Re-hearing daily sounds: Exploring Sound at Parkdale Collegiate

By: Doug Friesen & Madison Zacharias


In our work in Addressing Injustices, we have used sound inquiry as a way for students and teachers to explore their responses to texts and contexts they navigate (Friesen & Simon, 2021). In this multi-voiced blog post, we describe work we engaged in together related to sound and hearing over two English classes at Parkdale Collegiate, a public secondary school in Toronto.  Madison, a student from this school, shared reflections on Doug’s visit to the classroom.  During his visit, Doug, a music and sound educator in the Toronto District School Board (TDSB), asked students to record two significant sounds from daily life then to use these to create a sound piece with digital audio editing software.  Following Madison’s reflection and introduction to the sound project, Doug describes the theories that informed his teaching. Our inquiry is guided by the question: What happens when you ask secondary students to record and describe significant sounds in their lives?

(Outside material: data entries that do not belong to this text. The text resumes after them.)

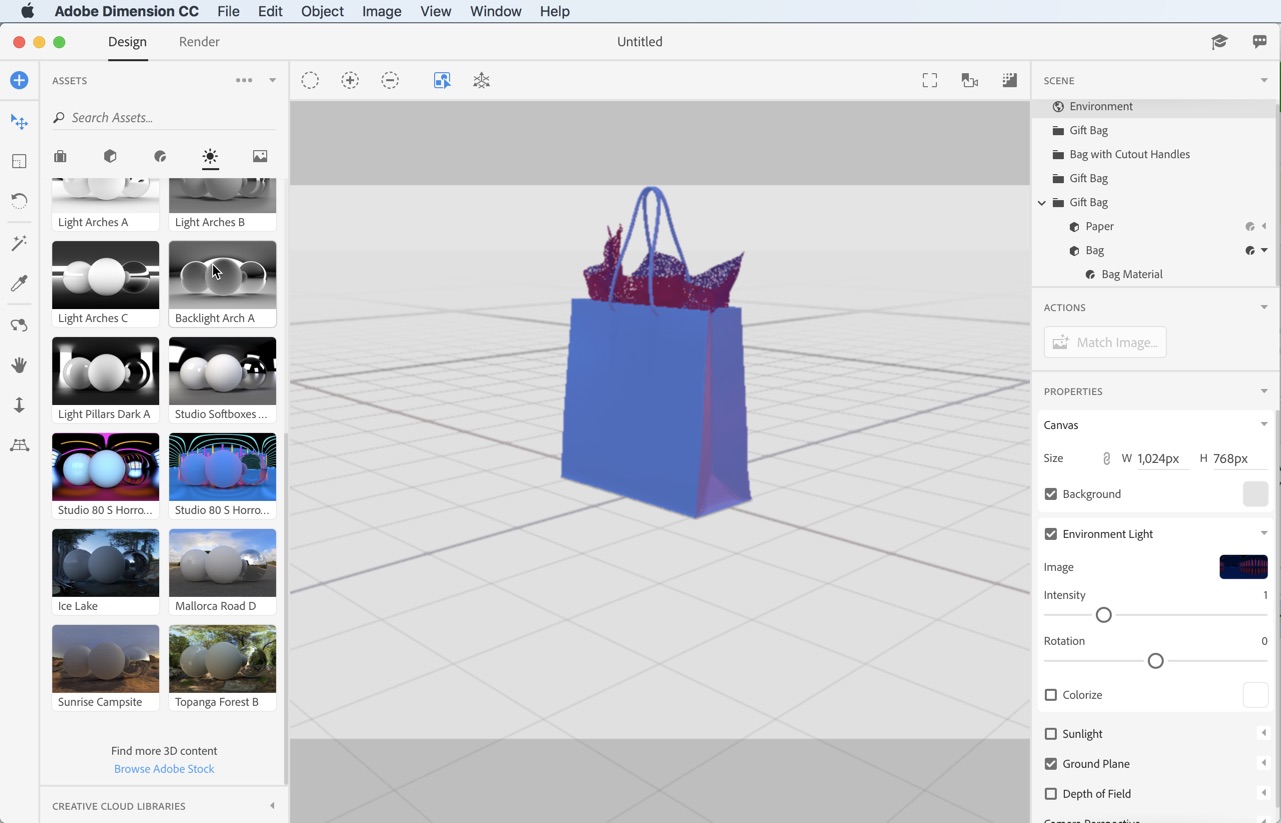
Task: Pick the Sampler eyedropper tool
Action: (x=19, y=283)
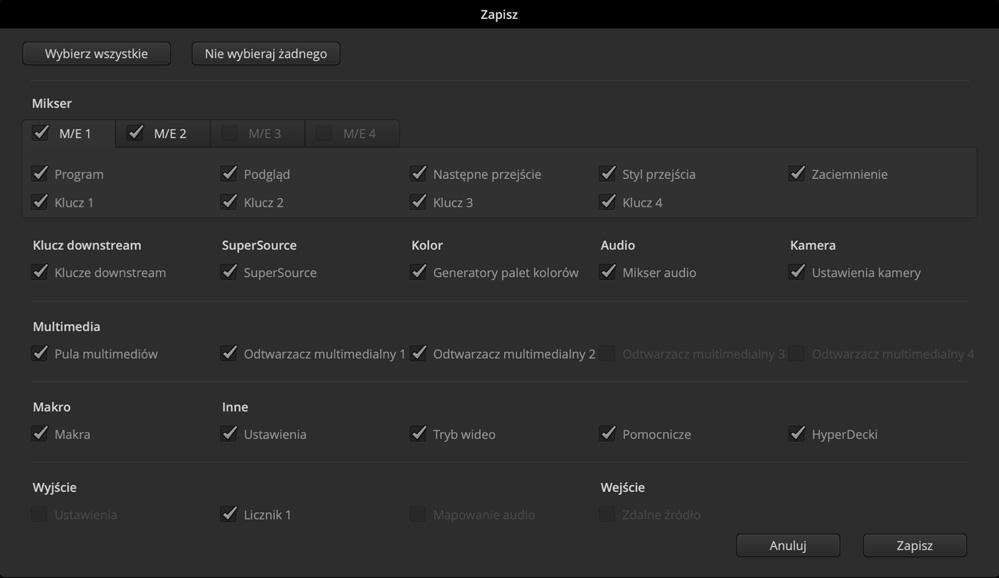Uncheck Mikser audio option

click(607, 272)
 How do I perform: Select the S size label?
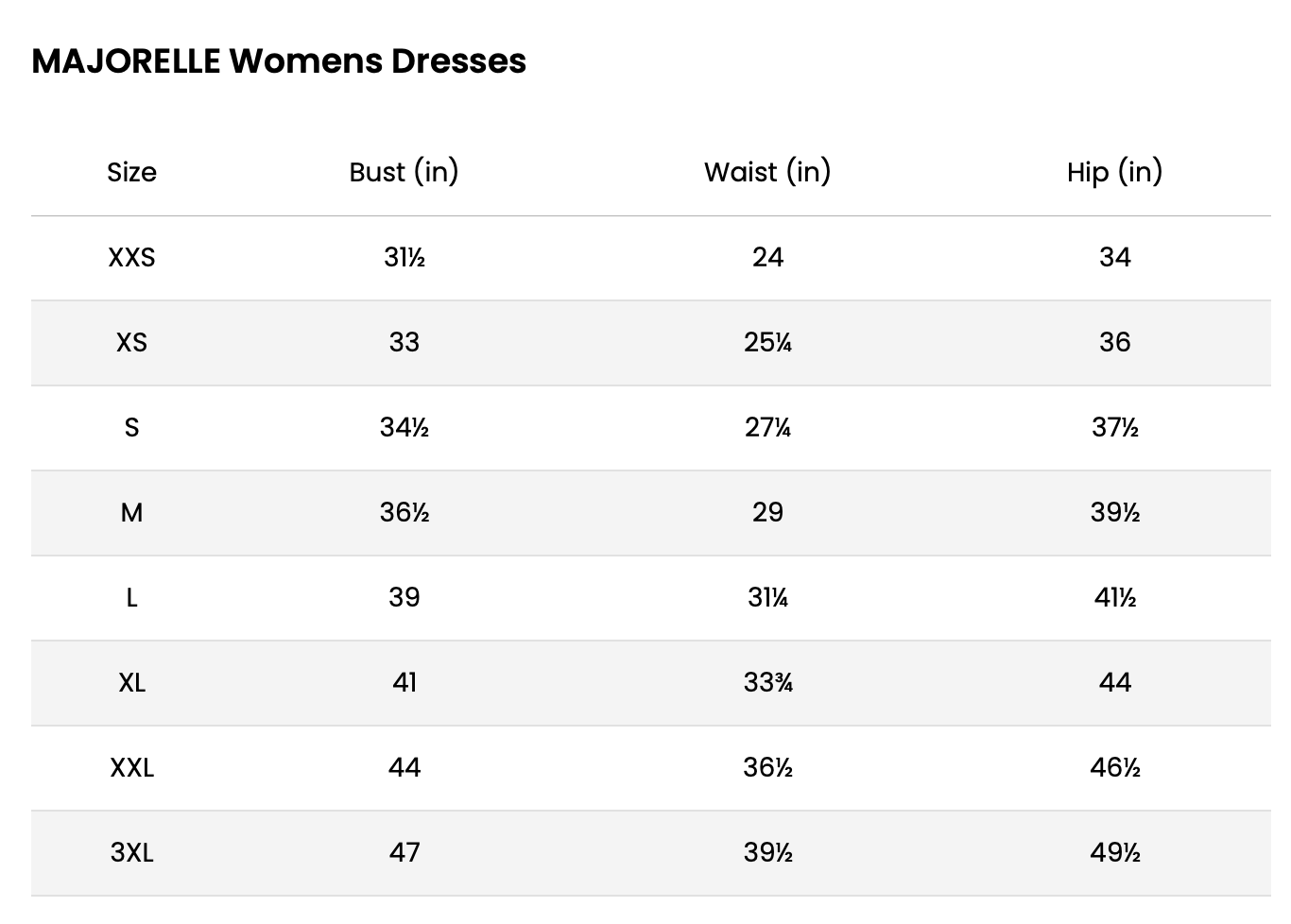[x=131, y=427]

Madison Zacharias, Grade 12 TDSB student

Last year, I participated in a sound-based workshop with a group of my peers. For many of us, it was the first time we had been asked to focus and reflect on the sounds in our lives. Whether or not we are aware of it, we as teenagers are constantly interacting with and being affected by sound. We are too quiet as we learn to find our voices and speak our minds, and too loud with our bluetooth speakers and raucous laughter. We were asked to delve into our memories (“What is the first sound you can remember hearing?”) and to try and identify one another by the different sounds we produced. We engaged with an often overlooked mode of perception, struggling to eschew the limitations of our learned ocularcentrism—a kind of sensory bias I was made aware of for the first time.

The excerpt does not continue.